The CREATE VIEW AS SELECT... syntax seems to be compilant. In MySQL, views are derived tables, so in some cases they achieve good performance, in others cases they performs very bad. I did some testing myself some time ago. This article served to me as an eye-opener: http://www.mysqlperformanceblog.com/2007/08/12/mysql-view-as-performance....

// Are we requiring MySQL 5

catch's picture

// Are we requiring MySQL 5 in D7?

We certainly are: http://drupal.org/node/220329

Maybe

Crell's picture

SQL Views are a possibility. However, they do have performance issues on MySQL still, and even more importantly for us they require a separate permission in order to create them. We have no idea at this point how widespread support for that permission is on shared hosts, so I don't know if we can even use them yet. :-(

MySQL views offer no performance gain

David Strauss's picture

MySQL views are not a solution. They simply abstract away the query below. MySQL internally expands any referenced view to what it represents beneath. If we had something like Oracle's materialized views, we would have something worthwhile to play with.

True

alex_b's picture

I can second that from personal experience.

My feedback

David Strauss's picture

The basic/intermediate table combination is what I was going to propose at Drupalcon for RDF storage. (My RDF storage architecture BoF session never materialized.) The idea was to have a combination of:
(1) A rigid, higher-performance storage location, used as often as necessary. This is basically the "intermediate" model shown above. These tables would be superior to (2) in every way except lacking the ability to store arbitrary fields.
(2) A maximally flexible, lower-performance storage location for anything not defined in (1). Here, I would simply use a table for each major type (int, varchar, etc.) with one column being the field name. With the right indexes, there's no real performance loss over having a separate table for every field.

The data API would know whether a rigid, high-performance storage location was defined for any given data. (2) would only be used if (1) cannot support the storage of data to be stored.

Can you expand on this idea?

KarenS's picture

Can you expand on this idea? Would you duplicate all data in the intermediate tables and how would you keep them current?

No duplication

David Strauss's picture

I would either keep data in the rigid, defined part of the schema or the "dynamic" part. There would have to be a tool to migrate the data back and forth.

Hrm

joshk's picture

Does that put us back at square one, though? E.g. how does this move forward from the existing paradigm of CCK's (awesomely functional, but hard to move towards core) on-the-fly normalization/denormalization? I'm likely not "getting it," but maybe you could expand a bit on the nature of your rigid/dynamic parts and how they'd be used?

http://www.chapterthreellc.com | http://www.outlandishjosh.com

Well, the alternative to

David Strauss's picture

Well, the alternative to putting data in flight between a pseudo triple-store and normal tables is duplication of data. This would put everything in the triple-store but also copy some data to normal tables for efficient indexing. This approach would be very viable with triggers, which are available to us in Drupal 7.
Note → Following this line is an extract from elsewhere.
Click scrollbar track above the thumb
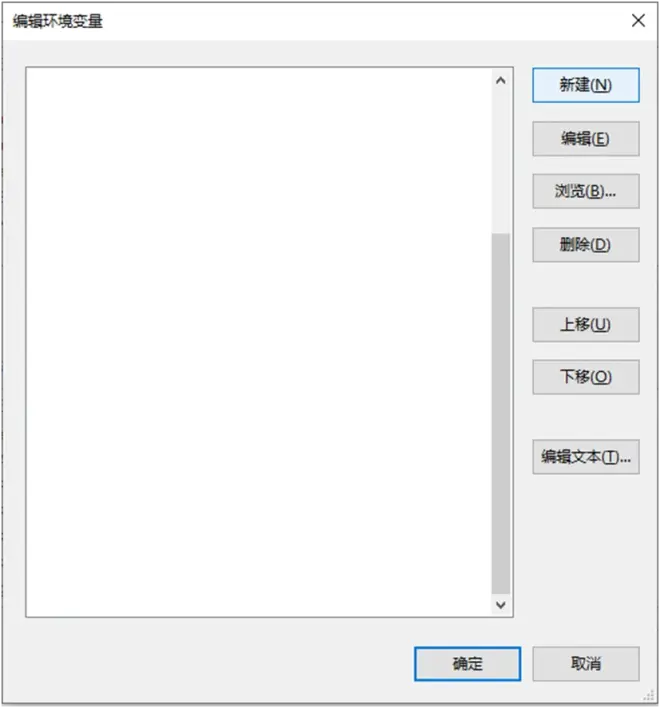The image size is (660, 708). pyautogui.click(x=501, y=162)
Possible to make an example..?

webchick's picture

Is it possible for you to make an example like in Karen's post above w/ HTML tables representing data? I'm having a hard time understanding your suggested approach. :(

@davidstrauss - i was also

moshe weitzman's picture

@davidstrauss - i was also thinking that triggers would be very useful here.
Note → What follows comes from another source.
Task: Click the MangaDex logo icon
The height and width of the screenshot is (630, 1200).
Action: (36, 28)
i wonder if we could just accept the solution where we put every field in own table. for those that want it and have mysql5, a contrib module creates intermediate tables that are populated via triggers. that module also does an alter on the views field/filter/sort/argument definitions (or creates its own parallel universe).

FYI, bechmarking is not that hard in and of itself. You just need the 'ab' program which comes with apachde. See docs at http://drupal.org/node/79237

If I got what you said

recidive's picture

If I got what you said correctly. In our scenario, node title and other fields that are rigid (i.e. doesn't have multiple values and cannot be shared) would be kept on the rigid table, e.g. our current node/node_revisions table, and fields that can't be stored in that model would be on per field type basis, in other words, a table per field type. So to illustrate:

node_revision
nid vid title
  1   1 'Some page'
  2   1 'Some page with 2 attachments'

field_text
nid vid fiid delta text
  1    1    1       0 'Some text data'
  2    1    1       0 'Some text data for the page with 2 attachments'

field_file
nid vid fiid delta fid
  2    1    2       0   1
  2    1    2       1   2

(Note: fiid would be a 'field instance id', so we wouldn't need to duplicate node_type and field_name values)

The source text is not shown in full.